PhyloWS, CQL, NeXML on TreeBASE2

3 views
Skip to first unread message

Rutger Vos

unread,
Jul 2, 2009, 7:10:05 PM7/2/09
to TreeBASE Developers, nexml-...@lists.sourceforge.net, PhyloWS Forum, Val Tannen, William Piel, Mark Dominus, Hilmar Lapp, jfharney
Hi,

I've implemented nexml export on treebase2, and made the serializer
attach predicates from this list
(http://spreadsheets.google.com/pub?key=rL--O7pyhR8FcnnG5-ofAlw) in
the indicated locations. The predicates with asterisks can be used as
search predicates through the PhyloWS architecture as described here:
http://localhost:8080/treebase-web/help/urlAPI.jsp

In addition, CQL searches can be tried out on the main search tabs by
clicking the "Advanced search..." links, e.g. see:
http://localhost:8080/treebase-web/search/studySearch.html

Rutger

--
Dr. Rutger A. Vos
Department of zoology
University of British Columbia
http://www.nexml.org
http://rutgervos.blogspot.com

Rutger Vos

unread,
Jul 2, 2009, 9:40:38 PM7/2/09
to TreeBASE Developers, nexml-...@lists.sourceforge.net, PhyloWS Forum, Val Tannen, William Piel, Mark Dominus, Hilmar Lapp, jfharney
erm, please substitute 8ball.sdsc.edu:6666 for localhost:8080 in the
examples below.

William Piel

unread,
Jul 3, 2009, 12:13:43 PM7/3/09
to Rutger Vos, TreeBASE Developers, nexml-...@lists.sourceforge.net, PhyloWS Forum, Val Tannen, Mark Dominus, Hilmar Lapp, jfharney
cool stuff.

I notice that this departs a bit from the phylows that is proposed here.  For example, the proposed phylows puts "/find/" before "/tree/", whereas you have it the other way. And the other major difference is that the proposed phylows suggest that to search on trees you do something like:

/phylows/find/tree/?name=Primates

whereas you are implementing:

/phylows/taxon/find/?name=Primates&recordSchema=tree

Your method is probably better and clearer -- in that it makes more sense that we're doing a find on a taxon with the result being a tree (only the taxon label is inherently part of the tree object), but perhaps we should get the other PhyloWS developers in agreement (i.e. Ryan Scherle), and then modify the wiki accordingly. 
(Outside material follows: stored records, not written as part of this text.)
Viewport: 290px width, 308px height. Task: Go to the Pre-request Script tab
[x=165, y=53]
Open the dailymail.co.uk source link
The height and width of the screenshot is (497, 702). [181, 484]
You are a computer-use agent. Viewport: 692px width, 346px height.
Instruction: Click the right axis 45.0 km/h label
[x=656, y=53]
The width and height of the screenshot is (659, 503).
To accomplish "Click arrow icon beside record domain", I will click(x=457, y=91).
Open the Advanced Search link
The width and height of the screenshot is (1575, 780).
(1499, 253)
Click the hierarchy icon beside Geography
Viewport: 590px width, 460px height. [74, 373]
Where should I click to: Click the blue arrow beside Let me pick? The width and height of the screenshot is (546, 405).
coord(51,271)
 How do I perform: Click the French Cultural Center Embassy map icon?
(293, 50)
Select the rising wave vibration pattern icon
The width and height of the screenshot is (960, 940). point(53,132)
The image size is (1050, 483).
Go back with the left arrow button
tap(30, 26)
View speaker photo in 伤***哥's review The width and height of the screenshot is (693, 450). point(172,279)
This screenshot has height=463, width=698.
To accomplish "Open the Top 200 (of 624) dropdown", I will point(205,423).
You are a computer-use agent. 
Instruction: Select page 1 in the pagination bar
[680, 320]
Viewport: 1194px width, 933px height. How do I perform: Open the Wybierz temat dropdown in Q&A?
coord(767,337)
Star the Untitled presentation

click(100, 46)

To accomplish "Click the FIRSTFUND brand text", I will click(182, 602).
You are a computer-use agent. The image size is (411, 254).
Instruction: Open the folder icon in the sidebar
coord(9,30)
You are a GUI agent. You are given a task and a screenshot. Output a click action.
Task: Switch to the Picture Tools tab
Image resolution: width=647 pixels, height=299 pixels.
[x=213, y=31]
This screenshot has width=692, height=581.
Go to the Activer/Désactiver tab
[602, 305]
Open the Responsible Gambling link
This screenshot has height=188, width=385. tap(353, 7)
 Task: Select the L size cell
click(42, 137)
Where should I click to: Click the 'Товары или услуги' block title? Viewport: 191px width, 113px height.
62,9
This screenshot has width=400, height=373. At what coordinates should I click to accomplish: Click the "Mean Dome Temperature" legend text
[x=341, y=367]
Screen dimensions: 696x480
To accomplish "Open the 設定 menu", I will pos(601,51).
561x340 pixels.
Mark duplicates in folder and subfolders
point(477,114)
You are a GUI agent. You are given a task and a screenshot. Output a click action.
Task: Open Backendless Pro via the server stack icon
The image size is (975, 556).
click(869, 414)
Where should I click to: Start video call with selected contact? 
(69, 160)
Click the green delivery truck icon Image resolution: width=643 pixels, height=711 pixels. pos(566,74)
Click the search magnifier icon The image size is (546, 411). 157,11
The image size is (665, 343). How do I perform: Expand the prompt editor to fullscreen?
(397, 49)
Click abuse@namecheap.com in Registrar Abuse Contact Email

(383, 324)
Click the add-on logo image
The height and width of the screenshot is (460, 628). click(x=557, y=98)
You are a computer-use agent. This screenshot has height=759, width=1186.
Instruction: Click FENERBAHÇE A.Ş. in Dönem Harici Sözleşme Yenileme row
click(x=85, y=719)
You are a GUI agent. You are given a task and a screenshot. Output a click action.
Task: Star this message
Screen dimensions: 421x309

I notice that while the following produces a hit of one record:


...yet I'm unable to get any results via rss:


Is my syntax incorrect?

Also, I believe that this should give me a list of trees:


but instead it gives me a list of taxa. Perhaps my syntax is wrong?

bp

Rutger Vos

unread,
Jul 3, 2009, 6:16:53 PM7/3/09
to William Piel, TreeBASE Developers, nexml-...@lists.sourceforge.net, PhyloWS Forum, Val Tannen, Mark Dominus, Hilmar Lapp, jfharney
Hi Bill,

glad you like it. I think I will use this on one of the days in Lisbon
to have students download data and process it.

On Fri, Jul 3, 2009 at 9:13 AM, William Piel<willia...@yale.edu> wrote:
> cool stuff.
> I notice that this departs a bit from the phylows that is proposed here.
>  For example, the proposed phylows puts "/find/" before "/tree/", whereas
> you have it the other way. And the other major difference is that the
> proposed phylows suggest that to search on trees you do something like:
> /phylows/find/tree/?name=Primates
> whereas you are implementing:
> /phylows/taxon/find/?name=Primates&recordSchema=tree

The former, "standard" way to me seems very ambiguous. I would
interpret it to mean the name of the tree, not of a taxon in the tree.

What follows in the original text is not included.